2000年に22歳でデビューしてから22年間、ほぼ毎日ステージに立って、忙しさに追われる日々を過ごす中、一度そこから離れてみたい、リセットする時間をつくりたいという思いもあって、活動を一旦、休止することを決意しました。

まずはアメリカに渡り、サンタモニカを拠点にしながら、フロリダやラスベガスへ行って観たかったショーを鑑賞したり、人に会ったり、行きたいところへ自由に行って、スケジュールをぎっしり埋めて2ヵ月を過ごしたんです。

滞在中、ジャズ界の重鎮であるハービー・ハンコックさんのビバリーヒルズにあるご自宅を訪問し、何度もお会いして対話をさせていただきました。ハンコックさんに「日本ではこういう活動をしていて、22歳から必死に頑張ってきた」とお伝えしたところ、「日本の地でしっかり歌って、ありのままの自分で誠実に生きている姿を見せながら頑張りなさい」と励ましてくださったんです。

そういったやりとりを通じて、自分自身の心は変わらない、歌い続けることの意味、人間の素晴らしさを伝えていける生涯にしたいと改めて感じました。

日本にいたときには気づけなかったこともたくさんありましたね。その一つが和食のおいしさ。向こうでは自炊をしていたんですけど、出汁の素ひとつ買うのに日本の3倍、4倍の値段で、5000円とか6000円もするんですよ。それだけでげっそりしちゃいましたが、日本の食材を探したり、自炊したりする日々がとても貴重な経験でした。

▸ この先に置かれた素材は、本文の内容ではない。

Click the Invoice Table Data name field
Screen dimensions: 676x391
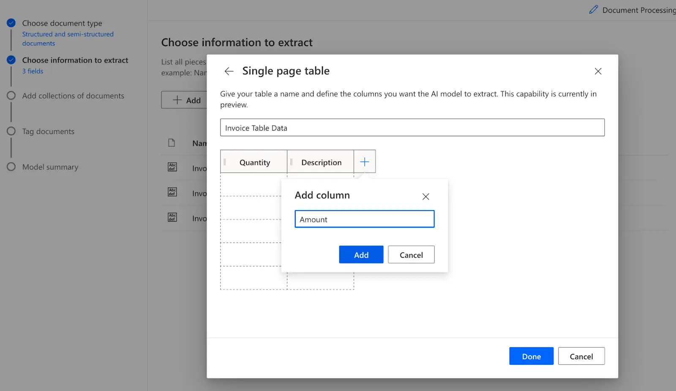coord(412,128)
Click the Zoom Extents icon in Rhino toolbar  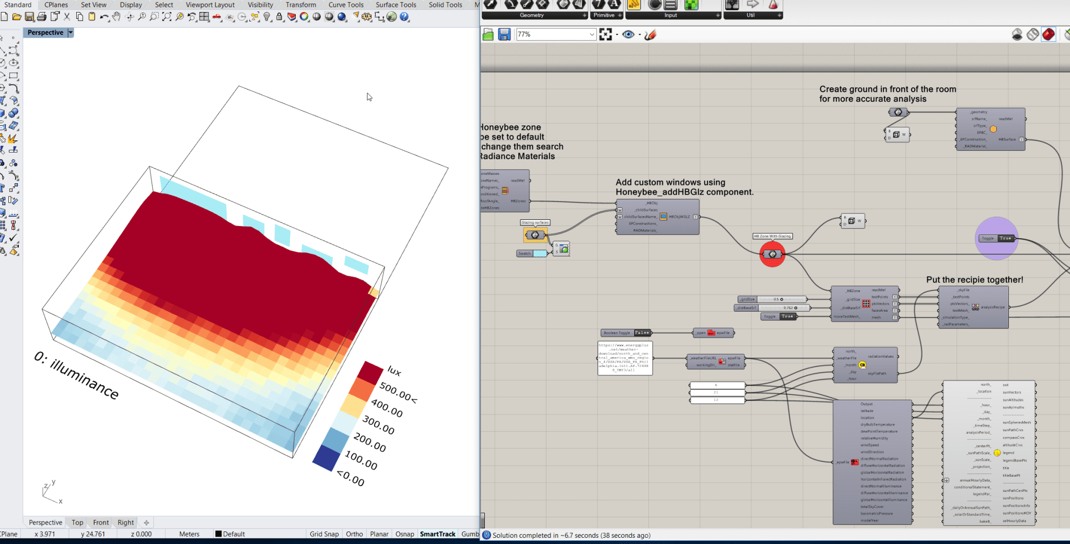167,17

でも実は、サンタモニカに滞在して1週間くらいが経ったころ、ホームシックになってしまい海を眺めながら泣いちゃったんです。一人になりたくて決めた休養だけど、どうしたらいいのだろうとか、戻る場所があるのかなとか…。

この海の向こうには太平洋があって、その先には日本海もある。もしいま、海にポンと放り出されたら、生きられるかな、日本に帰れるのかな…などネガティブなことばかり考えてしまって。

そんなときにふと、「この苦しさを全部歌詞にしよう」と思ったんです。そうしてでき上がったのが、最新アルバム『KIINA.』(発売中)に収録した『暴れ海峡』です。芸術というにはおこがましいけれど、どんなことでも経験は作品に還元したらいいのだと気づきました。

そこで70曲くらい一気に歌詞を書き上げました。薪を入れることで焚き火がさらに燃え上がるように、苦しい思いをしたときにこそ何かが生まれるのだと実感した出来事でした。

そんな期間を経て、どんなことがあっても謙虚に自分らしく、ありのままで生きていこう。誠実に生きていれば必ずわかってもらえる日が来ると気づけただけでも、お休みした期間は無駄じゃなかったと思います。

いま、50歳近くになって「いよいよこれから」という気持ちですね。諦めなかったからこそ、新たなスタート地点に立てたという気持ちでお仕事に向き合えています。